About this task
Print out each entry below exactly; do not carry over any image.

Information given

Start of Block

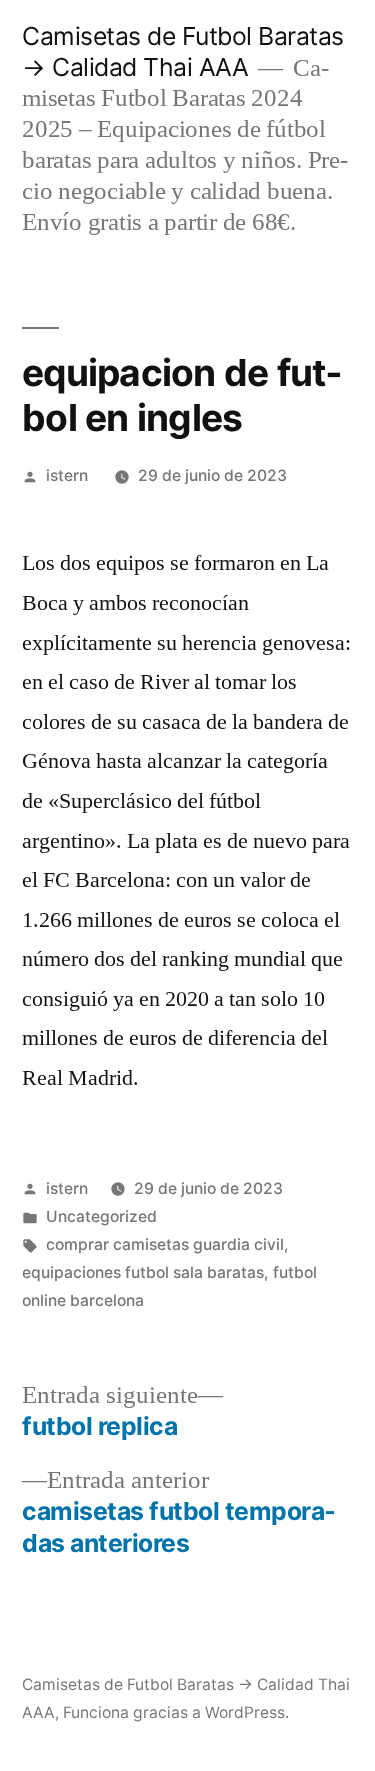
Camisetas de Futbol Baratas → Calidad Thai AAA (183, 51)
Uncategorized (101, 1216)
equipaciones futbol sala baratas (143, 1272)
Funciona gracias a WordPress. (176, 1712)
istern (67, 475)
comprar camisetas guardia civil (165, 1244)
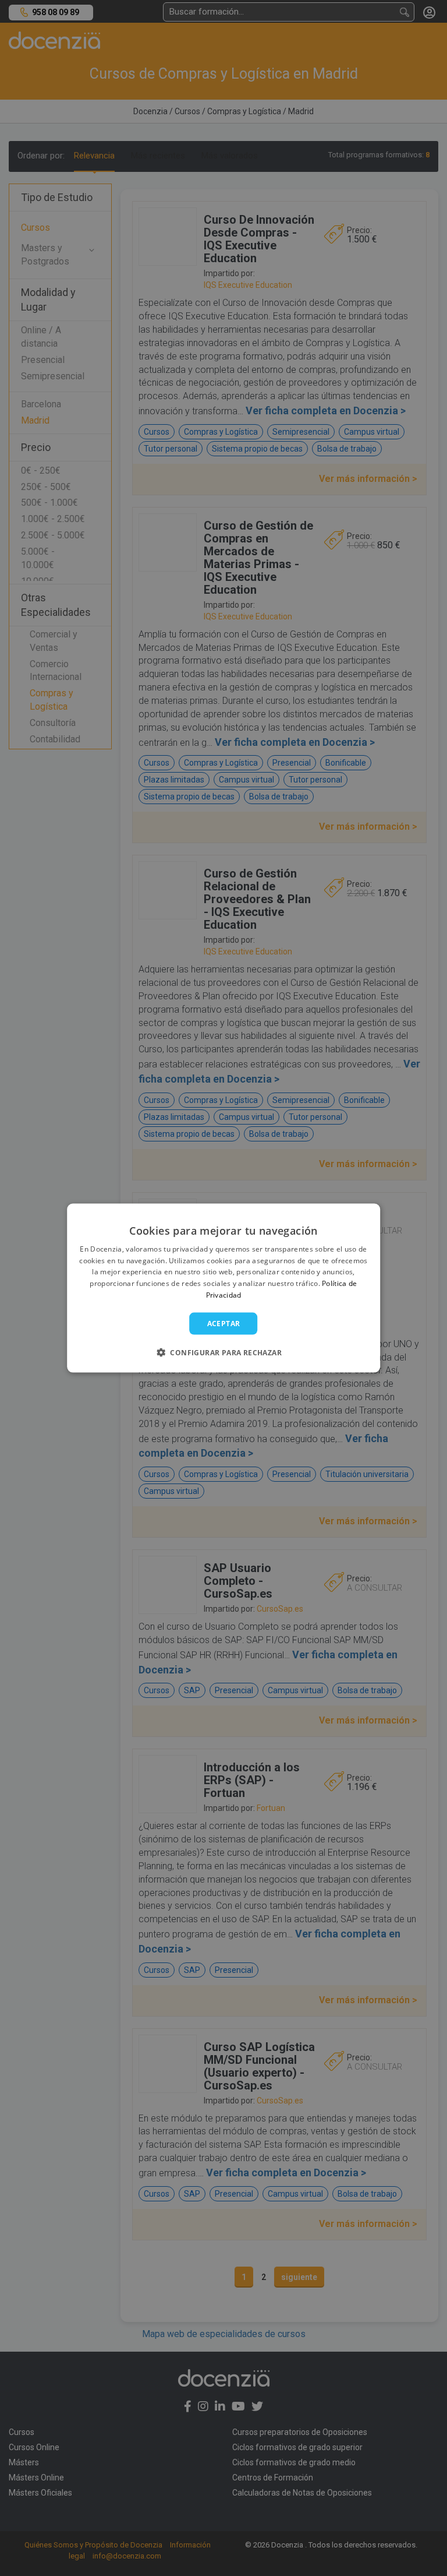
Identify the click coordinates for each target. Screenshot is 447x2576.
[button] (223, 1352)
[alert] (223, 1288)
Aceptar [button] (223, 1323)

End of Block

Task result
Camisetas de Futbol Baratas → Calidad Thai AAA (183, 51)
Uncategorized (101, 1216)
equipaciones futbol sala baratas (143, 1272)
Funciona gracias a WordPress. (176, 1712)
istern (67, 475)
comprar camisetas guardia civil (165, 1244)
Identify the click coordinates for each target. Screenshot is 447x2576.
[button] (223, 1352)
[alert] (223, 1288)
Aceptar [button] (223, 1323)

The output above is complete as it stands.